真理の道の上の自我
エゴの屈折した専制に終わりをもたらすために、私たちは精神と霊性の道を歩むのである。だが、自我の術策は数限りなく、あらゆる局面で、それから逃れようとする私たちの思いをくじき、ねじ曲げる。真理は単純であり、教えは極めて明快である。にもかかわらず、人が真理と教えに触れて動き始めるや否や、自我は自分の存在が脅かされたことを知って、真理と教えを複雑でわかりにくいものに変えてしまう。そういう例を私は何度も深い悲しみをもって見てきた。
はじめ、人が精神と霊性の道とその可能性に魅せられると、自我はその人を励ます。「本当に素晴らしい。これこそ君にぴったりだ! この教えは全く道理にかなっているよ!」
やがて、瞑想修行をしてみたい、リトリートをしてみたいと人が望むようになると、自我は耳元で囁く。「素晴らしいアイデアだ! 私もご一緒しよう。共に学ぶところがあるかもしれないからね。」
精神的成長の蜜月期間、自我は励まし続ける。「これはすてきだ。本当にすごい。感官の息吹を浴びるようだ……」
だが、教えがその人の深いところに触れるようになると、どうしても人は自己の真実に直面しなければならなくなる。自我が暴かれ、触れられたくないところに触れられるようになる。するとさまざまな問題が起こってくる。目を背けることのできない鏡を目の前に突きつけられたようなものだ。透明な鏡。しかしそこには醜くゆがんだ顔があって、こちらをにらんでいる。自分の顔だ。それを見たくないために、人は反発し始める。怒りにかられ、鏡を粉々に打ち砕く。だが、同じ醜い顔が無数に散らばるだけ。その一つ一つがこちらをにらみ返している。
まさに人が激昂し、苦り切って不平を鳴らし始めるときだ。だが、そのとき自我はどこにいるのか? 忠義顔で脇に立ち、煽り立てているのである。「君の言うとおりだ。これはひどいよ。あんまりだ。もう我慢することはない!」
人が思わず耳を傾けると、自我はありとあらゆる疑いや不穏な感情を吹き込む。火に油を注ぐ。「これが君にふさわしい教えではないことがわかったかい? だから言っただろう。彼は君の師なんかではないんだよ。やっぱり君は知的な、現代的な、洗練された西洋人なんだ。エキゾチックな禅や、スーフィズム、瞑想、チベット仏教などというものは異質なもの、東洋の文化に過ぎない。千年も昔にヒマーラヤの山奥で生まれた哲学が、なんで君の役に立つだろう?」
人がますますその蜘蛛の糸にからめとられていくのを、エゴは上機嫌で眺めている。そして、教えに従って自己を知るために人がくぐってゆかねばならないあらゆる苦痛、孤独、様々な困難を、自我は非難し始める。

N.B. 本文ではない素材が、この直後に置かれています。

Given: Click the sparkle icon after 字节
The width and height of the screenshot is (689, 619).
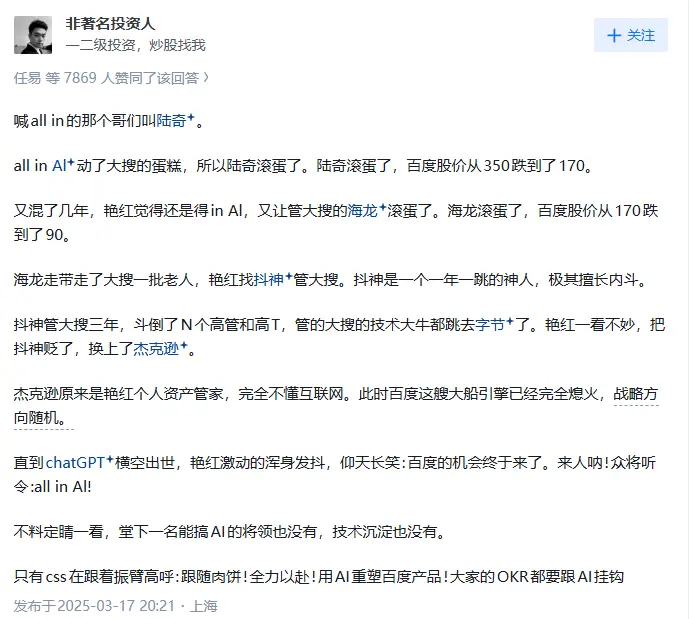Looking at the screenshot, I should (x=510, y=321).

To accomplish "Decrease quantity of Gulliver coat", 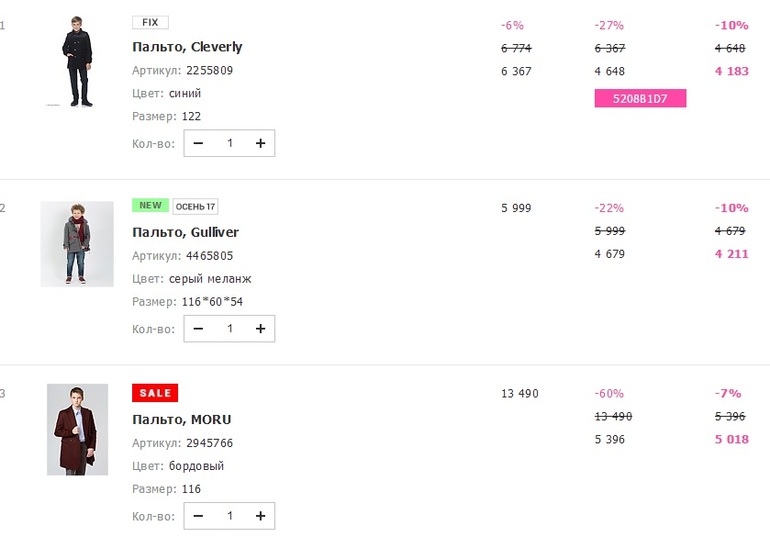I will tap(198, 328).
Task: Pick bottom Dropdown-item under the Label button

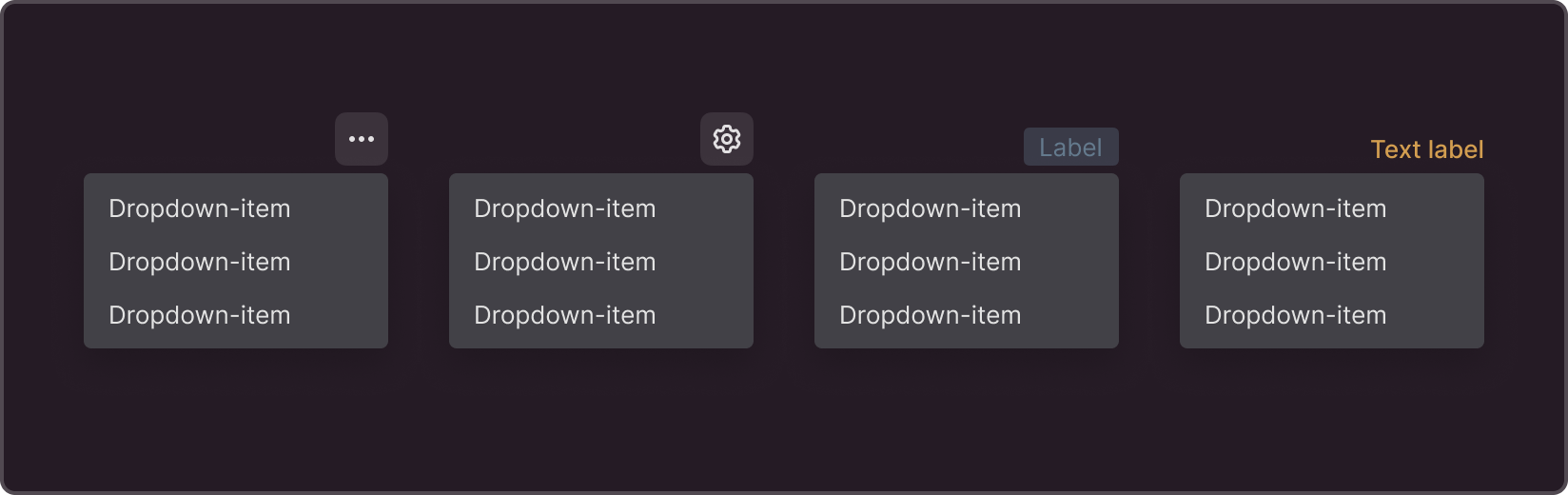Action: (967, 315)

さらには師を非難する。「君がどんな目にあおうと、このグルは気にしちゃいないんだよ。ただ君を食い物にしているだけだ。”慈悲”だとか”敬信”だとかいった言葉を並べて、君を自分のもとにつなぎとめておこうとしているだけなんだ……」
自我はとても利口だ。教えを自分の都合のいいようにねじ曲げる。「悪魔は自分の都合のいいように聖書を引用できる」のである。
自我の最後の武器は、師とその門人たちを偽善者ぶって糾弾することだ。自我は言う。「ここには教えの真実にしたがって生きている者など一人もいないじゃないか!」
こうして自我は正義の審判官を演じ始める。抜け目なく、あらゆるものに目を光らせる。そうすることによって人の信念をなえさせ、精神的変容への意志と努力をむしばむのである。
だが、自我がどんなに精神と霊性の道を阻もうとしても、断固その道を歩み続け、瞑想行に深く入っていったなら、あなたは自分が今まで自我の約束に騙されていたことに、偽の希望と偽の恐怖に騙されていたことに気付くようになる。希望と恐怖がともに心の平安の敵であったことを、あなたは少しずつ理解し始める。希望に裏切られてむなしさと失意のうちに置き去りにされてきたことを、恐怖におびえて偽りの自己という独房に閉じこもってきたことを、理解し始める。さらには、エゴの不安定な揺らぎがいかに自分の心を左右してきたか、といったこともわかってくる。そして、瞑想によって開かれた自由な空間の中で、執着から一時解放されたとき、あなたは自らの心の本質の奮い立つような広大さを垣間見るのである。自我が、あくどいペテン師のように、内なる破綻をもたらすだけの非現実的な予定と計画と約束で、何年もの間あなたを騙していたことにあなたは気づく。瞑想の静けさの中でそれに気づいたとき、その事実から目をそらすことで自らを慰めようとせず、それを直視したとき、あらゆる予定と計画は空疎なものとなり、崩れていく。